#### What to do
Using the listing below, set down exactly the lines from the one that contains "The width and height of the screenshot is (873, 491)." through the one that contains "Hide the 背景", with no pictures.

[[ Data records, beginning ]]

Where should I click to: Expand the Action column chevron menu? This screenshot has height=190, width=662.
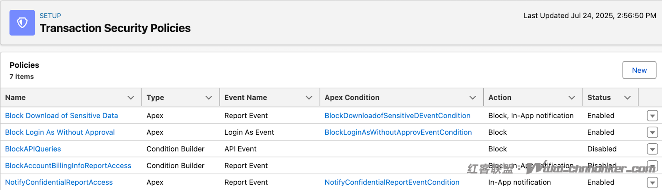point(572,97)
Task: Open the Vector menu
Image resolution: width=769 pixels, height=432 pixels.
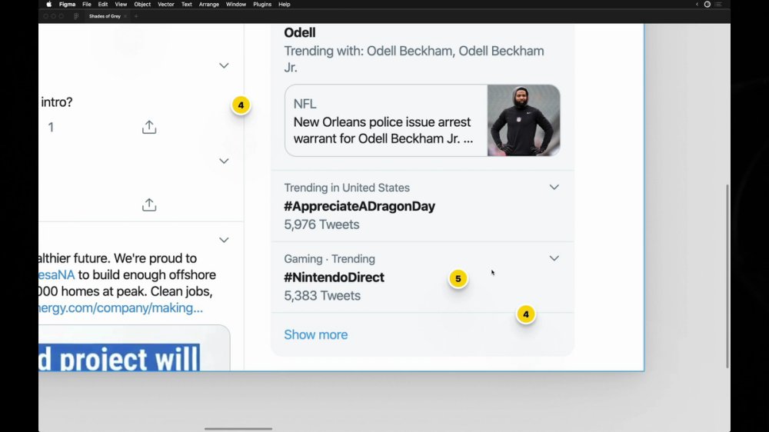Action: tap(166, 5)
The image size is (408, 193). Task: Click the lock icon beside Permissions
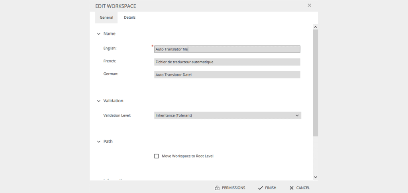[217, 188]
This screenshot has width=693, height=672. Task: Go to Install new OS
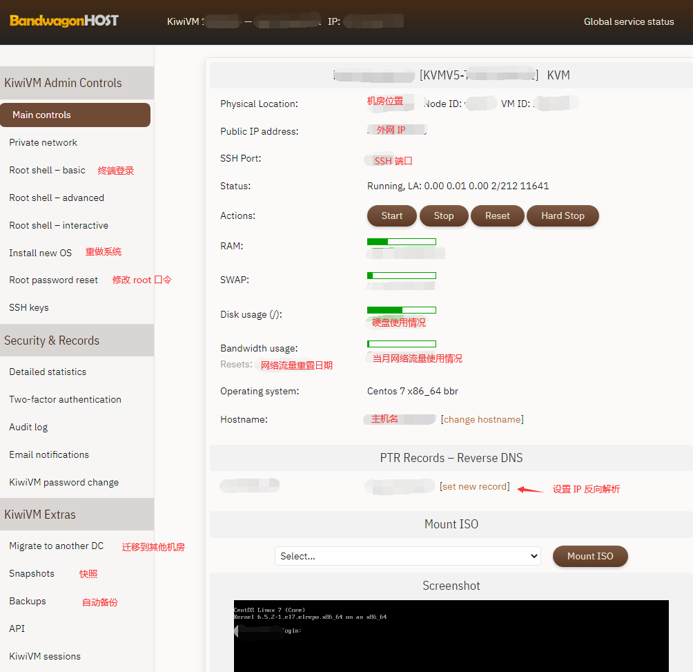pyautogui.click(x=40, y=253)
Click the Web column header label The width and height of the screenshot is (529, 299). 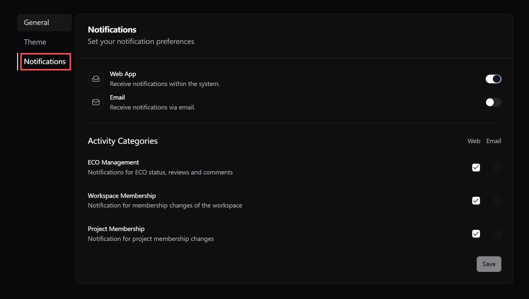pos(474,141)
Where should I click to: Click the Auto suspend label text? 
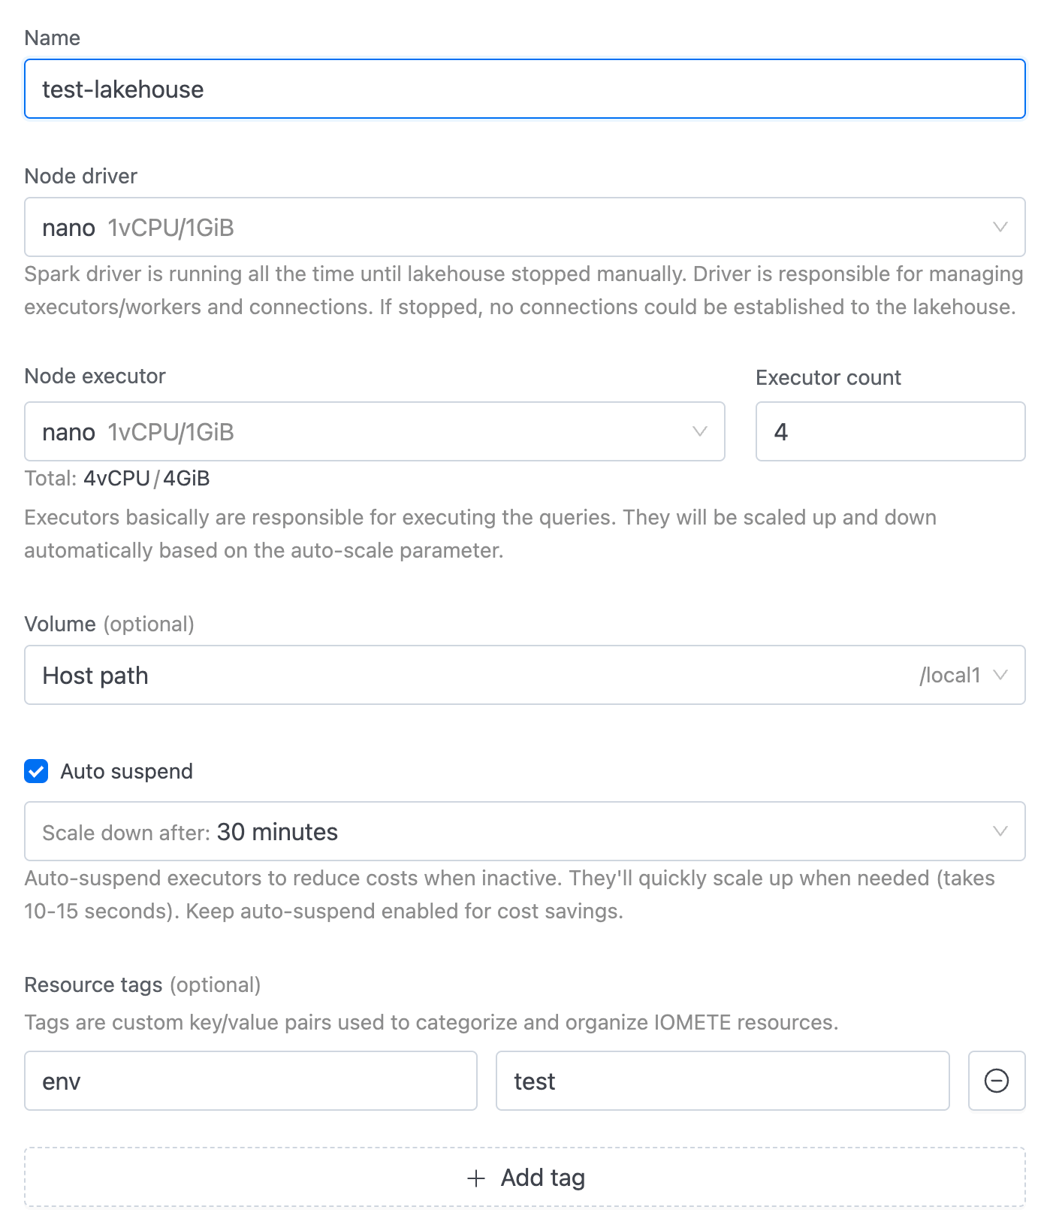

[[ Data records, end ]]
[[ Data records, beginning ]]

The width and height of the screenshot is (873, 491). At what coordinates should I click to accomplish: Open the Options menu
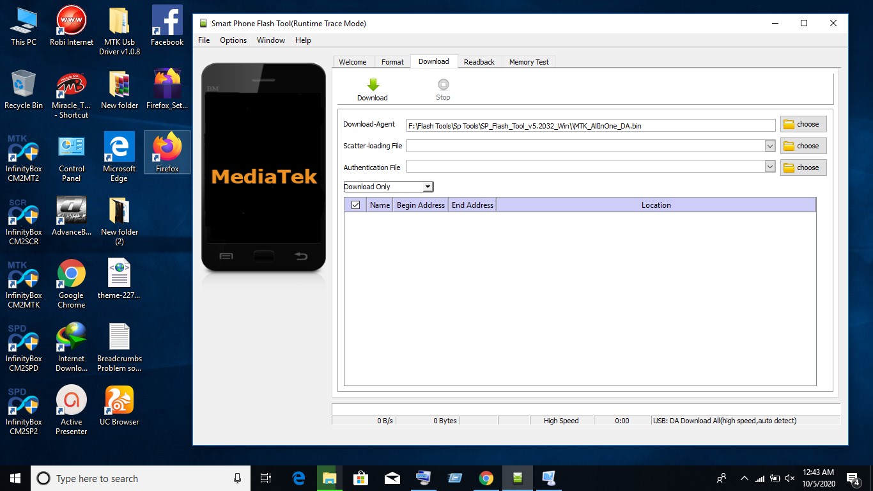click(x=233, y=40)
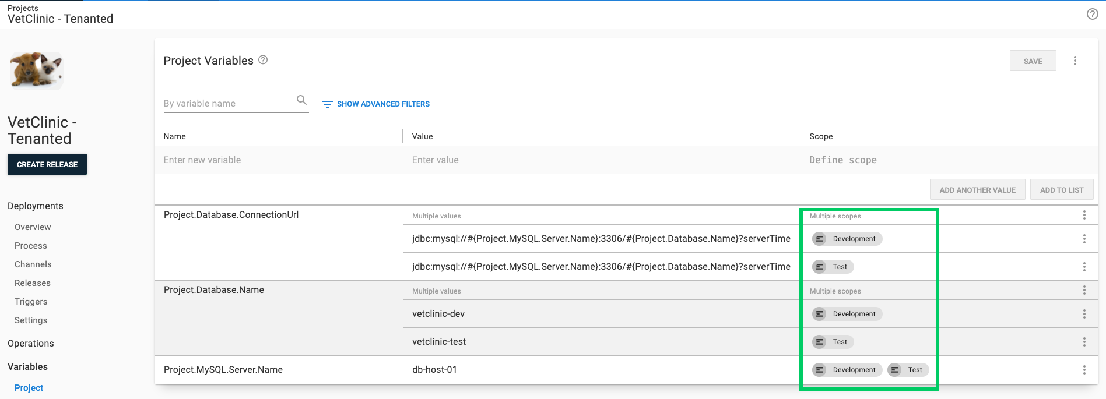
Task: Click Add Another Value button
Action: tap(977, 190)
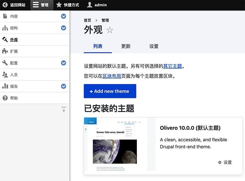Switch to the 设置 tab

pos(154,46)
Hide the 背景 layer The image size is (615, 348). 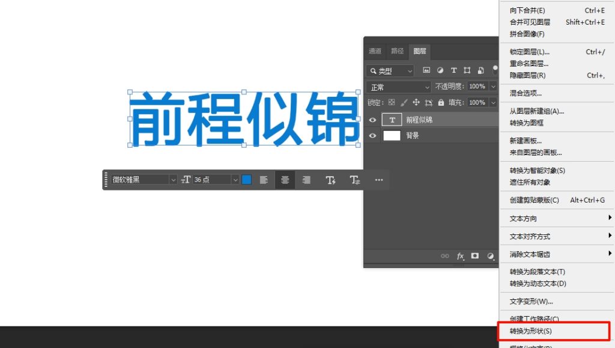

[[ Data records, end ]]

#### Answer for this exercise
The width and height of the screenshot is (873, 491). At what coordinates should I click to accomplish: Open the Options menu
click(x=233, y=40)
Task: Click Add Another Value button
Action: tap(977, 190)
Switch to the 设置 tab

pos(154,46)
Hide the 背景 layer The image size is (615, 348). 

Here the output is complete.